[Text block]

There’s a leveling bonus. So as you level up, you’ll get money. You can obviously complete contracts or you can Wager Match that. Leveling still has a pretty big role to play because when you go up in rank, guys who are ranked higher get paid more than guys who are ranked less. It makes sense. Just like life. [group laughter] Me, I make a lot of money, and John (Rafacz, Activision PR) makes none. [more laughter]

John: That is true.

It’s not true at all.

John: Look at these pants. [laughs]

You guys have talked about how the single-player game is going to move the character throughout various decades and all over the world. Is there any way you can incorporate the globe-trotting aspect and the moving through different time periods into multiplayer? Is there a way you can reflect that in the maps and in the assets in the world?

Yeah. They’re indirectly reflected inside multiplayer. But multiplayer is the complete toolbox. We put all those mechanics up and we put them all together at one time, and we give you all of it at once. Whereas when you’re playing the campaign, you’re going through a more structured experience. And it’s intentionally part of the design. Whereas, multiplayer is far more sandbox than that, or like, and killstreaks, and contracts, and perks, and create-a-class, and…and we’re putting it all in front of you because it’s really fun to see what players do with all of those things at once and together.

That’s what makes multiplayer, multiplayer. Single-player campaign segments that game into something a lot smaller and simpler, and gets away from sort of the spirit of multiplayer. That spirit puts all of these tools at players’ disposal, working together, and that’s really what makes it fun. It’s those scenarios where you have a gunship, I have a surface-to-air missile turret.

[Data]
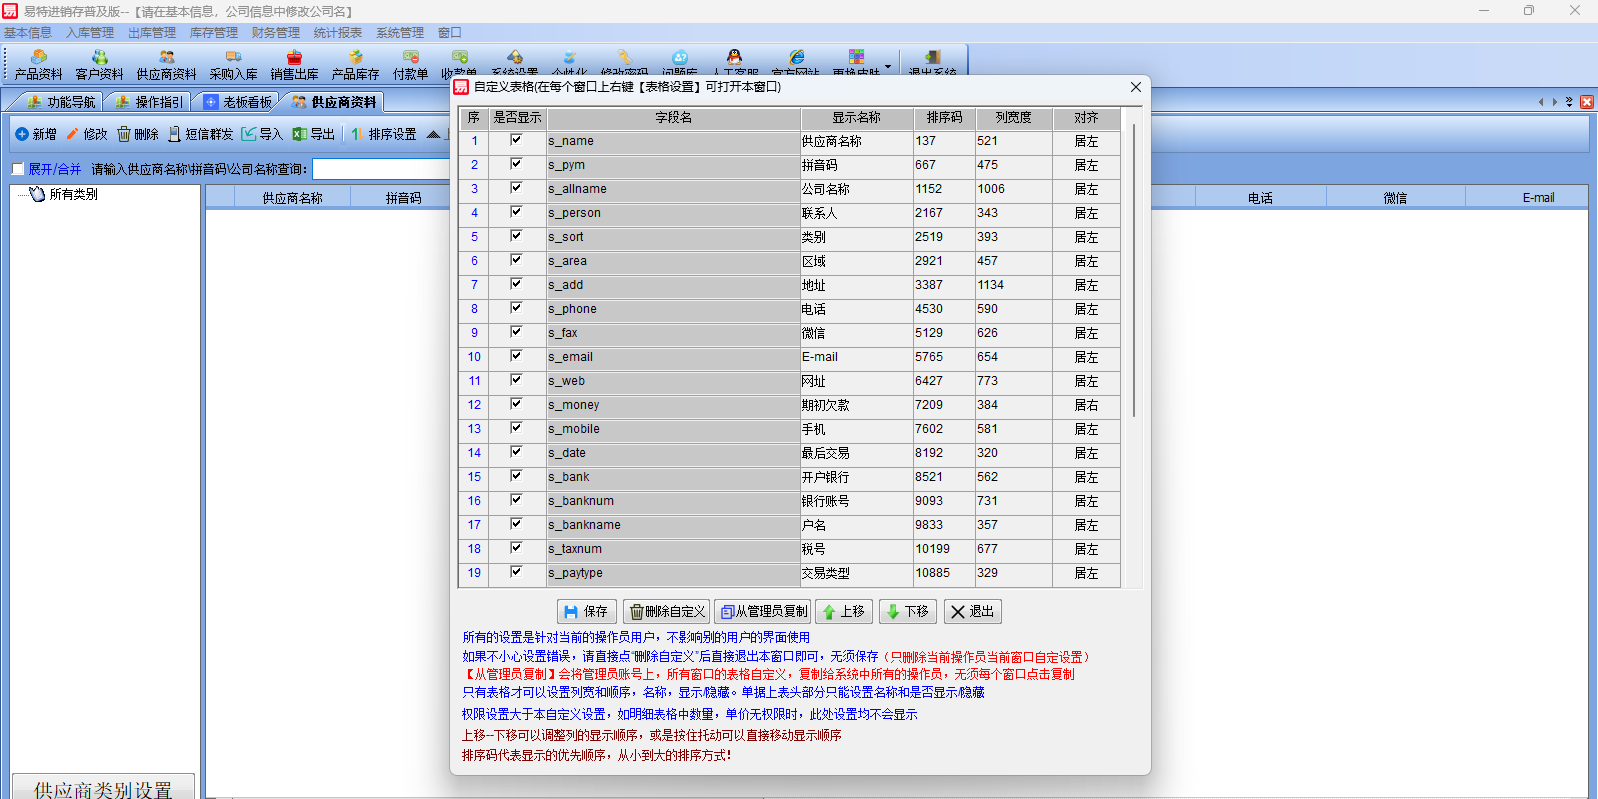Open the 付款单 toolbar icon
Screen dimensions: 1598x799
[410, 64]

[What you are asked to do]
In the interview excerpt above, list the multiplayer features the speaker names right after the words "far more sandbox than that."

[Written solution]
Killstreaks, contracts, perks, and create-a-class.